REQUIRED TASK: Reproduce word for word the rows from the one containing "Baumbank Vergleich (233, 20)" through the final row, both included.

(Some rows)
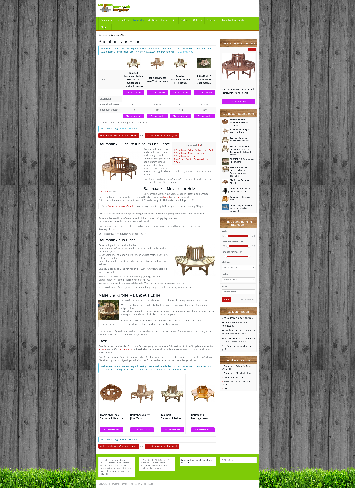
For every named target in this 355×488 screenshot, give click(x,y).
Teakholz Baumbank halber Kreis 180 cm (180, 79)
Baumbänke (125, 349)
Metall (166, 197)
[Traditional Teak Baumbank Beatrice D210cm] (111, 393)
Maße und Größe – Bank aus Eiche (191, 159)
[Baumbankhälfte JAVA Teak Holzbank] (157, 63)
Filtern (227, 299)
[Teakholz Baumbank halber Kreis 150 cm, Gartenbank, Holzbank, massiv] (133, 63)
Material (137, 20)
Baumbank (106, 20)
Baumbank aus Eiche (184, 156)
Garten (102, 349)
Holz (178, 197)
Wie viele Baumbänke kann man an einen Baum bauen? (238, 332)
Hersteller (121, 20)
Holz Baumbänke (183, 51)
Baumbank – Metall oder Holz (189, 153)
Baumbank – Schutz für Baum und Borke (194, 150)
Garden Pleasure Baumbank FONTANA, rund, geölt (238, 91)
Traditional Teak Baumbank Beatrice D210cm (111, 416)
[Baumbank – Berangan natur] (203, 393)
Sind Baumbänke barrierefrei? (237, 317)
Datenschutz (147, 483)
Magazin (105, 27)
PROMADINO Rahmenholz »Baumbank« (204, 79)
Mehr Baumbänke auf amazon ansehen (118, 135)
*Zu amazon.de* (133, 92)
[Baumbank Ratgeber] (123, 8)
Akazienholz (103, 191)
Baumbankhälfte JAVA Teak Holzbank (157, 79)
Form (164, 20)
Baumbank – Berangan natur (200, 416)
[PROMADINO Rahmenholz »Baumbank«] (204, 63)
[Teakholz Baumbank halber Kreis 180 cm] (181, 63)
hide (199, 145)
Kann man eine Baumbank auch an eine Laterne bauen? (238, 340)
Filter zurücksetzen (247, 299)
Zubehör (211, 20)
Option (197, 20)
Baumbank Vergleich (233, 20)
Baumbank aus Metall (120, 206)
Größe (151, 20)
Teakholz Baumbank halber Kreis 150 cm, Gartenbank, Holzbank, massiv (133, 79)
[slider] (226, 235)
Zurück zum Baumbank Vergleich (162, 135)
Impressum (135, 483)
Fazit (177, 162)
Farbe (184, 20)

EXERCISE OUTPUT:
Baumbank Vergleich (233, 20)
Baumbank aus Metall (120, 206)
Größe (151, 20)
Teakholz Baumbank halber Kreis 150 cm, Gartenbank, Holzbank, massiv (133, 79)
[slider] (226, 235)
Zurück zum Baumbank Vergleich (162, 135)
Impressum (135, 483)
Fazit (177, 162)
Farbe (184, 20)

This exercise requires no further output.